• Item-finding records
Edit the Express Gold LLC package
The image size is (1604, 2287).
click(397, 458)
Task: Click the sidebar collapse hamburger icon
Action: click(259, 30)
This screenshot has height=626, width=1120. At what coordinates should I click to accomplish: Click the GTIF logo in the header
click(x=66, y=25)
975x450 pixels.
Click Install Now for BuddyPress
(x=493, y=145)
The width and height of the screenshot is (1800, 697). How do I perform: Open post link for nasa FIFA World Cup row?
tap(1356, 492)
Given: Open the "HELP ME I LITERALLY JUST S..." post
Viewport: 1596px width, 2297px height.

• OBJECTIVE
Copy out every line of the records above word for word, changing nothing.

• SOLUTION TO THE PROBLEM
Edit the Express Gold LLC package
The image size is (1604, 2287).
click(397, 458)
Task: Click the sidebar collapse hamburger icon
Action: click(259, 30)
This screenshot has height=626, width=1120. At what coordinates should I click to accomplish: Click the GTIF logo in the header
click(x=66, y=25)
975x450 pixels.
Click Install Now for BuddyPress
(x=493, y=145)
The width and height of the screenshot is (1800, 697). How do I perform: Open post link for nasa FIFA World Cup row?
tap(1356, 492)
Given: Open the "HELP ME I LITERALLY JUST S..." post
Viewport: 1596px width, 2297px height.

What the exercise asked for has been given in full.